We spendeerden er enkele uren en het was vooral de honger die ons iets sneller een einde deed maken aan ons bezoek. Nadat we de inwendige mens hadden versterkt, niet direct een probleem in Leuven, trokken we naar onze volgende bestemming: het stadhuis.
De gids was uitermate vriendelijk en deed erg zijn best om de toelichting in twee talen te geven maar het Engels was toch ietwat bedenkelijk van kwaliteit en maakte het blijven luisteren soms wat vermoeiend (al kan dat ook aan een middagdip gelegen hebben). Het gebouw an sich was wel de moeite om eens te kunnen bekijken (en is enkel toegankelijk met gids trouwens).
Als laatste onderdeel van ons toeristenticket trokken we nog naar de universiteitsbibliotheek waar we de toren gingen beklimmen. We hadden maar een half uurtje meer voor sluitingstijd en dus werd het een bezoek op een drafje. Maar op een drafje een draaitrap naar boven en naar beneden nemen, dat bleek nog niet zo vanzelfsprekend. Eens bovengekomen was het even naar adem happen en ietwat onvast op de benen (al helemaal omdat er toch wel een stevige bries om de hoek kwam gewaaid), maar toch nog goed genoeg om te genieten van de omgeving en het uitzicht. Dan snel weer naar beneden en helaas geen tijd meer om de tentoonstelling te bekijken die ook hier was opgebouwd naar aanleiding van de honderdjarige herdenking van Wereldoorlog I. Voor we het gebouw verlieten, gingen we nog even piepen in de bibliotheekzaal waar menig student naarstig zat te blokken voor zijn/haar tweede zit. Het riep toch enkele herinneringen op aan onze eigen studententijd in Gent (maar toch ook wel blij dat wij niet meer moesten zwoegen op dikke boeken en cursussen).

UITTREKSEL GEGEVENS
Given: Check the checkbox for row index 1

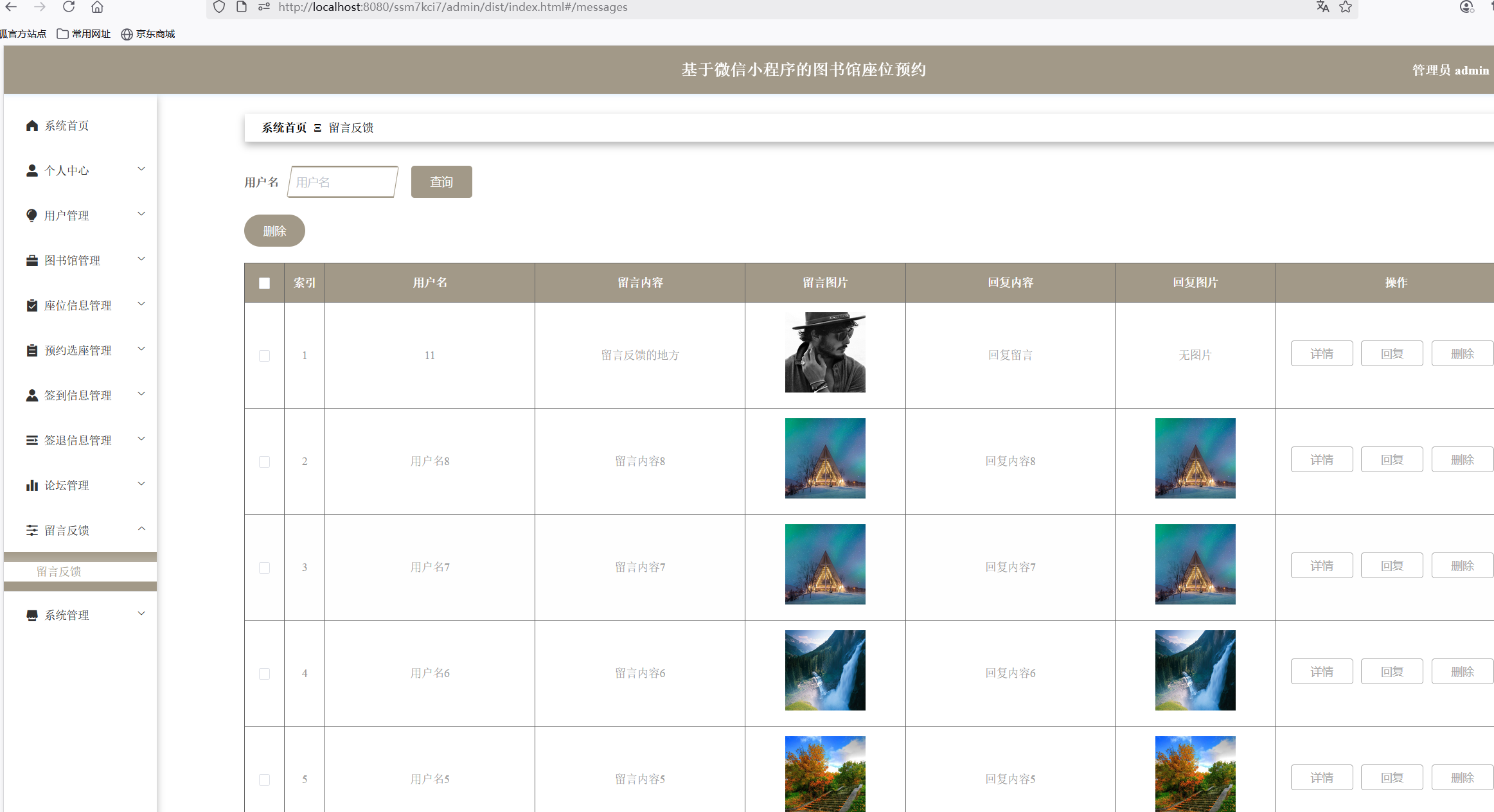Looking at the screenshot, I should point(265,355).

OPDRACHTEN
[A] Waarom was er in de universiteitsbibliotheek een tentoonstelling opgebouwd, volgens het fragment over het bezoek aan Leuven?
[B] Zet het fragment over het bezoek aan Leuven voort, te beginnen na de laatste zin.

ANTWOORDEN PER OPDRACHT
[A] Voor de honderdjarige herdenking van Wereldoorlog I.

[B]
Na nog een terrasje besloten we nog even de stad te doorkruisen om de fameuze ‘balk van Beel’ eens in werkelijkheid te gaan aanschouwen. Ondanks alle lovende artikels over het bouwwerk waren wij niet onverdeeld enthousiast. We vonden het gebouw niet helemaal tot zijn recht komen in de omgeving enerzijds en waren ook niet zo dol op de materiaalkeuze anderzijds. Smaken verschillen echter en we hadden zeker geen spijt van onze wandeling want de architectuur in deze wijk was zeker boeiend te noemen.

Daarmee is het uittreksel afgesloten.